This question is much more complicated than it needs to be, so let's simplify it.CITI29 wrote:If a six sided die is rolled three times, what is the probability of getting at least one even number and at least one odd number?
1/8 1/4 1/2 3/4 7/8
50% of the time it will be even, 50% of the time it will be odd. So, we can pretend that the die has two sides (or even pretend that this is a coin flip question).
We could do this by brute force. If we roll 3 times, the diff events are:
EEE
EEO
EOE
EOO
OOO
OOE
OEO
OEE
6 of those events have at least one E and at least one O, so the answer is 6/8 = 3/4.
We could also do this using probability.
Prob = # desired events/total # of possibilities
Also, we know that Prob (what you want) = 1 - prob (what you don't want)
The "1 - what you don't want" approach is often the quickest way to attack tough probability questions on the GMAT.
Since this is a binary scenario (i.e. each option happens 50% of the time), the total # of possibilities is going to be 2^n, where n is the number of events. In this case, that's 3.

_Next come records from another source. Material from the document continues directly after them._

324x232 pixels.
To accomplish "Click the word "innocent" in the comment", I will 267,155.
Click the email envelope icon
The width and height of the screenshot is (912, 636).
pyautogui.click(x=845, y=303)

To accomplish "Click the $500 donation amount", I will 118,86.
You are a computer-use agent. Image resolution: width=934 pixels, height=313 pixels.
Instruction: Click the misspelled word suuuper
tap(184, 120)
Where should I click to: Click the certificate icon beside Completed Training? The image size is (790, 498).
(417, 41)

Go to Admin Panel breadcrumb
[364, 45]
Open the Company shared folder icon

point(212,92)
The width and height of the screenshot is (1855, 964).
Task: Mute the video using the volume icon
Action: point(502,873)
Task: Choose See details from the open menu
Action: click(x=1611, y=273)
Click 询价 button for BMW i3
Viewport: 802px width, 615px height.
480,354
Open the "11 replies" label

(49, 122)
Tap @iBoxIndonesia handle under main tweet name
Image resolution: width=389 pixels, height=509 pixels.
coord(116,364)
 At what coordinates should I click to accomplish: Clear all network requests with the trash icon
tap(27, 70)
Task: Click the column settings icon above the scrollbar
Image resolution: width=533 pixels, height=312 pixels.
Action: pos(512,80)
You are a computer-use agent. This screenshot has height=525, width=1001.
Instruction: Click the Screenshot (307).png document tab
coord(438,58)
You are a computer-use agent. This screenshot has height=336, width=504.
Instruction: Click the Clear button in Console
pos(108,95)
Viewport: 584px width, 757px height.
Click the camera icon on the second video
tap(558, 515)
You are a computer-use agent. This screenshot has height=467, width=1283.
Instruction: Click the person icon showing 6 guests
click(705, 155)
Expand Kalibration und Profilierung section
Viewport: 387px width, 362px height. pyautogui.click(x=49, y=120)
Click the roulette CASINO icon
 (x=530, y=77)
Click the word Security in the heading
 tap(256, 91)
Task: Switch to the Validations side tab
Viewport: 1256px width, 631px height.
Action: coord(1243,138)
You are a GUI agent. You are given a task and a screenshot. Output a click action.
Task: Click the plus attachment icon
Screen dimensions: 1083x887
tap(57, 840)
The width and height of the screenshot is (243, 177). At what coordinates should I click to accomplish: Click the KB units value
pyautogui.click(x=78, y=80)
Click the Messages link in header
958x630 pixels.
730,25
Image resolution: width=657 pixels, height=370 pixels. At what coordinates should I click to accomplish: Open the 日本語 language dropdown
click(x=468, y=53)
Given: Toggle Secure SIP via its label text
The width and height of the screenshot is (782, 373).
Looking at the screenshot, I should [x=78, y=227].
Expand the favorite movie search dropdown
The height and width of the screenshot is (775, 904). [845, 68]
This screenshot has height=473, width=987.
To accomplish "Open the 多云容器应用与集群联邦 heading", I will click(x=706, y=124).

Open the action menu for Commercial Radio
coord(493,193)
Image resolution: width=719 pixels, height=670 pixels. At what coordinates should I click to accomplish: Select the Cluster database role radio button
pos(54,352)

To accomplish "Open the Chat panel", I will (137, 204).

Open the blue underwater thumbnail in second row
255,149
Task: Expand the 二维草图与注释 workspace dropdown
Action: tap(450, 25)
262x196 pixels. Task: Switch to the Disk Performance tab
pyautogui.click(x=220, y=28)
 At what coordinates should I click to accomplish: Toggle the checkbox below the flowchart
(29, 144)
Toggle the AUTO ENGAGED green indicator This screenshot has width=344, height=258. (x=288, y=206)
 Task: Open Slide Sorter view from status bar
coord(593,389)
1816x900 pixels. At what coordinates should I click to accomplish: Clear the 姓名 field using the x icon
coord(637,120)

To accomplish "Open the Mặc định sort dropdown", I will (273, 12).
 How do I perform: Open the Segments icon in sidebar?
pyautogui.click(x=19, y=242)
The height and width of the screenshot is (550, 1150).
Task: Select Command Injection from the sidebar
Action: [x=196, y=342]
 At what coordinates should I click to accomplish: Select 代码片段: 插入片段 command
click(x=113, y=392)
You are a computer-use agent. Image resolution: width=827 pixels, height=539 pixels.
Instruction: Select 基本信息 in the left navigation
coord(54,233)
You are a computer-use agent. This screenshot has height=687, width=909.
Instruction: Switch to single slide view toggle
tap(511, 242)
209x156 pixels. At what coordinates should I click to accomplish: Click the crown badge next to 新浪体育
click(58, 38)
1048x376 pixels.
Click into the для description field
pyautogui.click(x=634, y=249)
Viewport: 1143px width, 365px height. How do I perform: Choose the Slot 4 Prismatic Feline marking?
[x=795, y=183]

So, there are 2^3 = 8 total possibilities.
The only 2 events that we do NOT want are OOO and EEE. So, we don't want 2/8 = 1/4 of the things to happen.
So, Prob(do want) = 1 - 1/4 = 3/4
The second solution (using the formula) is more elegant, but brute force is probably quicker. Remember, on test day you don't get any bonus points for the beauty of your solution, we want fast and furious!